JAVA : Parsing the Xml Value using javax.ml and Xpath option

JAVA : Parsing the Xml Value using javax.ml and Xpath option - java

I have an XmlParserClass to get values from the xml file which looks like this.
<?xml version="1.0" encoding="utf-8" ?>
<HomePageData>
<LogoTopLeft>//*[#id='corp_logo']</LogoTopLeft>
<SingInLink>//*[#id='login']</SingInLink>
<SingUpLink>//*[#id='signup']</SingUpLink>
</HomePageData>
And the method in my class file looks like this:
DocumentBuilderFactory dbf = DocumentBuilderFactory.newInstance();
DocumentBuilder db = dbf.newDocumentBuilder();
Document doc = db.parse(file);
XPath xp = XPathFactory.newInstance().newXPath();
try{
String value = xp.evaluate("/LogoTopLeft/text()", doc);
return value;
} catch(XPathExpressionException e)
{
return null;
}
I am not able to get the expected data from the xml file using this class file.

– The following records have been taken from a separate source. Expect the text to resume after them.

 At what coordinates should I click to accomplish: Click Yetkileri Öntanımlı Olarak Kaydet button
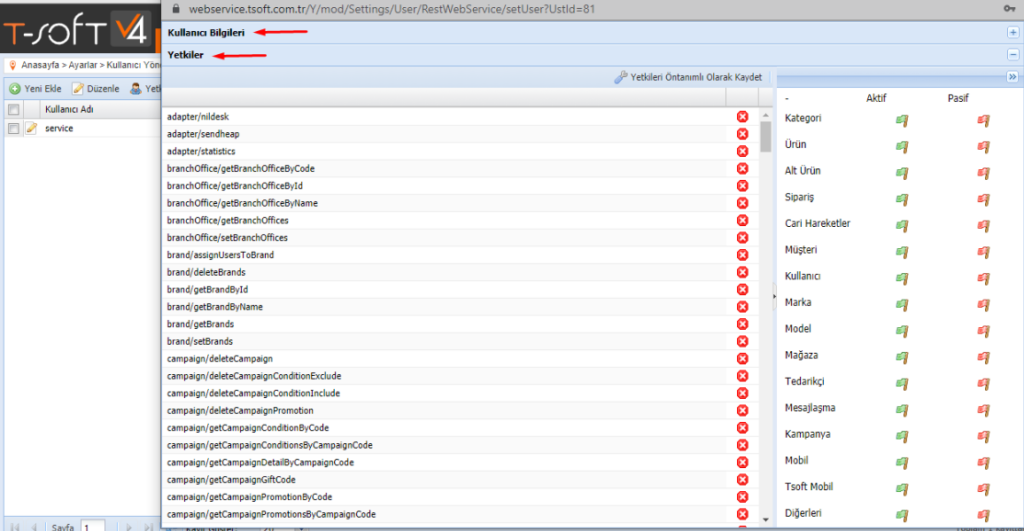point(689,77)
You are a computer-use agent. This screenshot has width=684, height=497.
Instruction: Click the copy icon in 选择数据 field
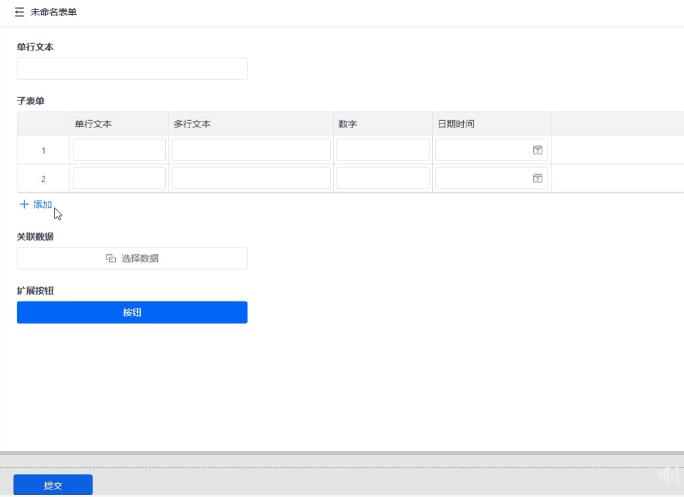coord(111,258)
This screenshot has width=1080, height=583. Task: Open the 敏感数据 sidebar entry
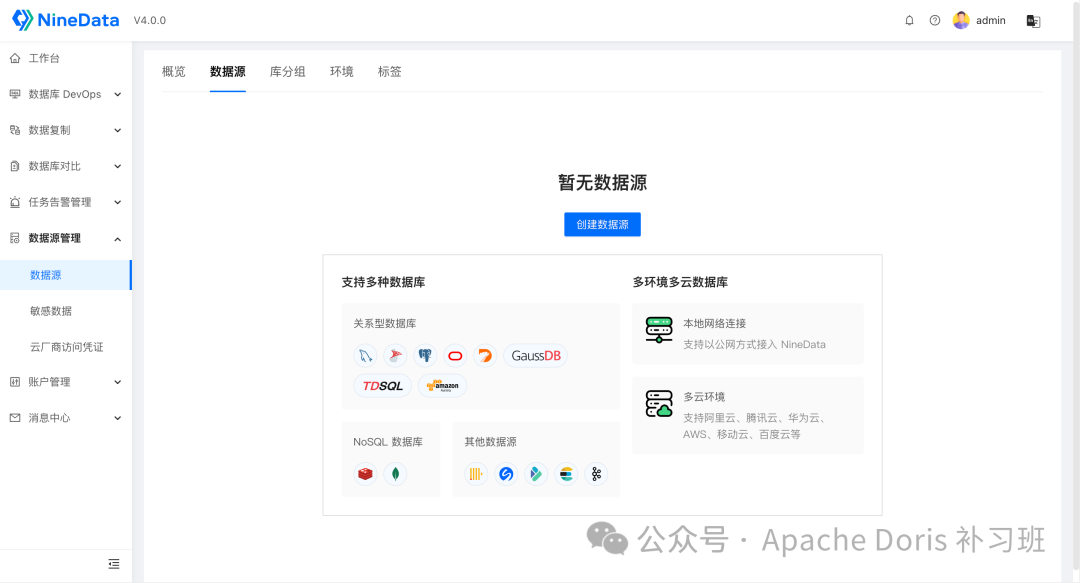click(63, 311)
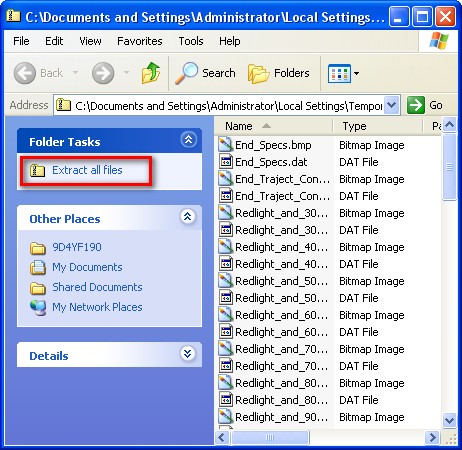This screenshot has height=450, width=462.
Task: Open the Views dropdown arrow
Action: pos(356,73)
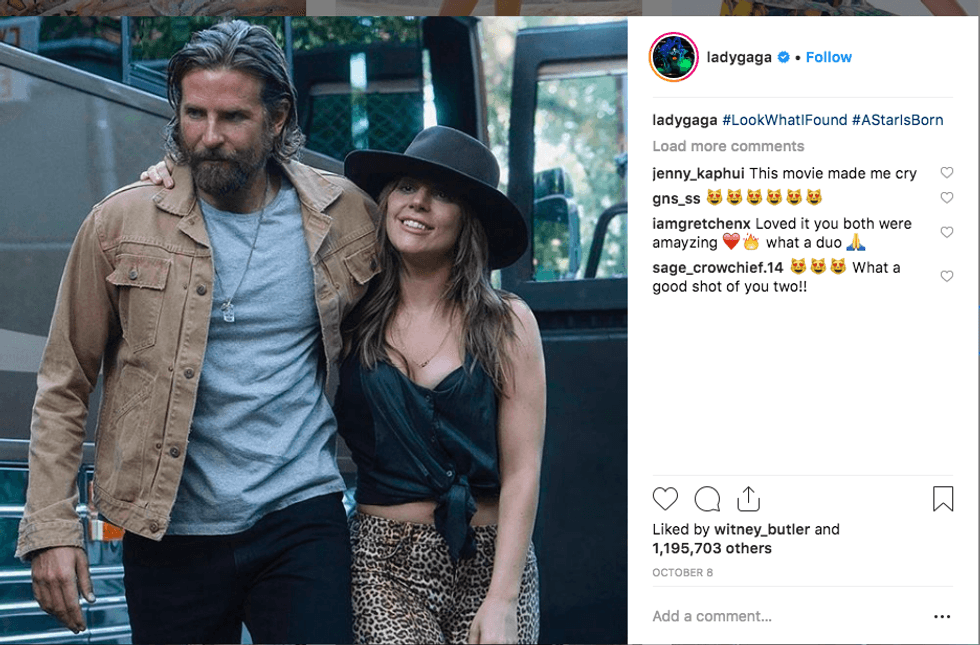Save post with the bookmark icon
The width and height of the screenshot is (980, 645).
pos(943,499)
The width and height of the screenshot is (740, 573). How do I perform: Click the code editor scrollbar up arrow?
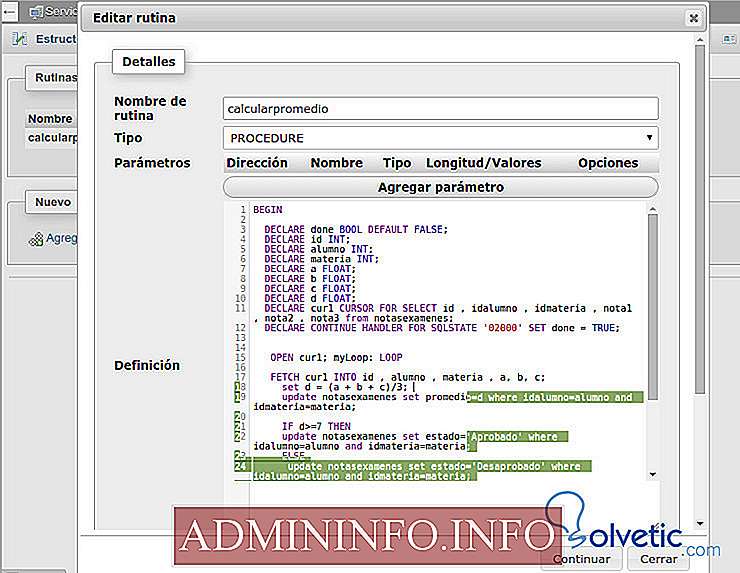click(653, 208)
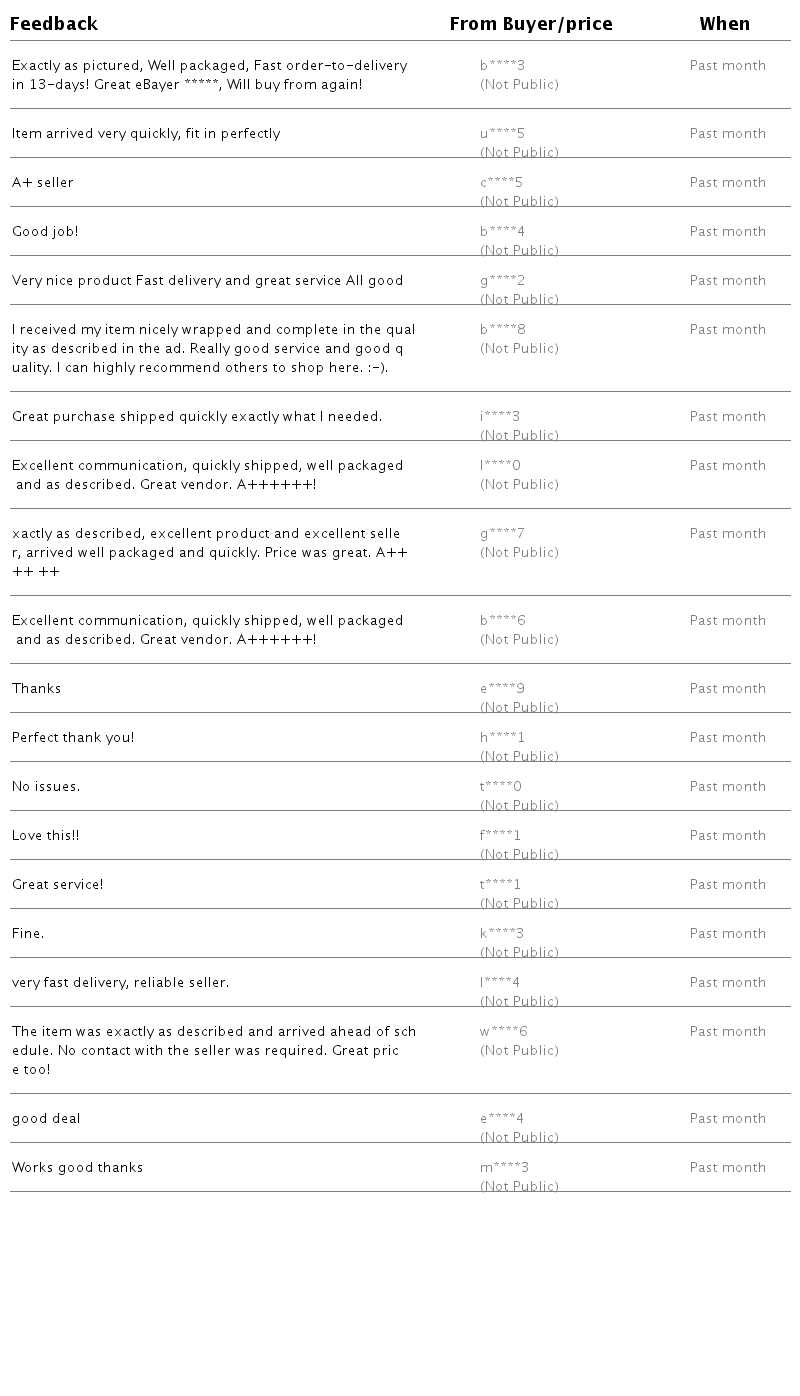Screen dimensions: 800x1396
Task: Select buyer c****5 name
Action: click(x=501, y=183)
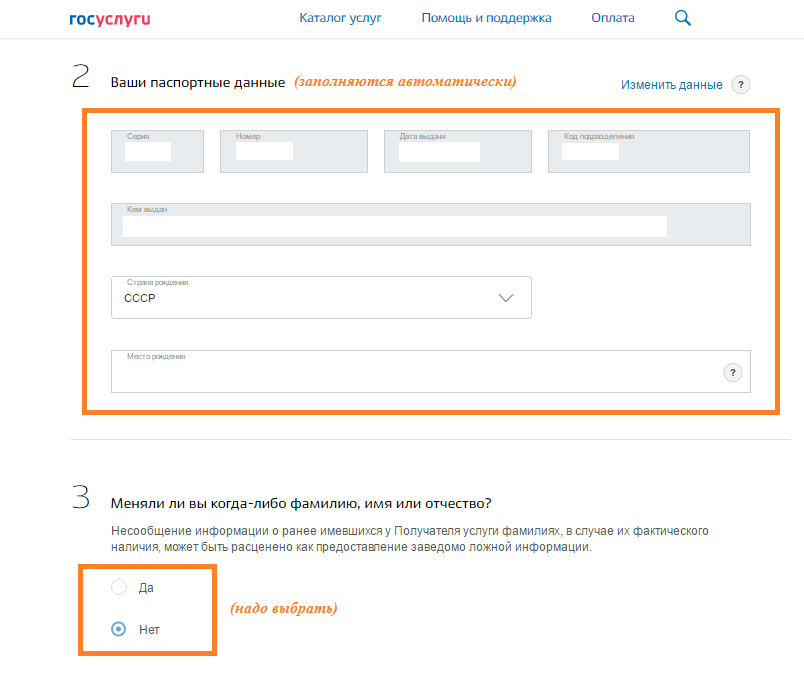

It just reaches the try block and then come to the catch to return "null". Most of the question in stackoverflow has been answered with a for loop to collect all nodes, but I need to take one data at a time not allelements at one stretch and Also, I need to return this value to another class file which will accept only STRINGS and so I cant pass NodeList or any other elements
P.S - The xml file is present in a different location other than the parsefile. I stored the class path value "/projName/src/com/core/path/indexPage.xml" in a file and passed it.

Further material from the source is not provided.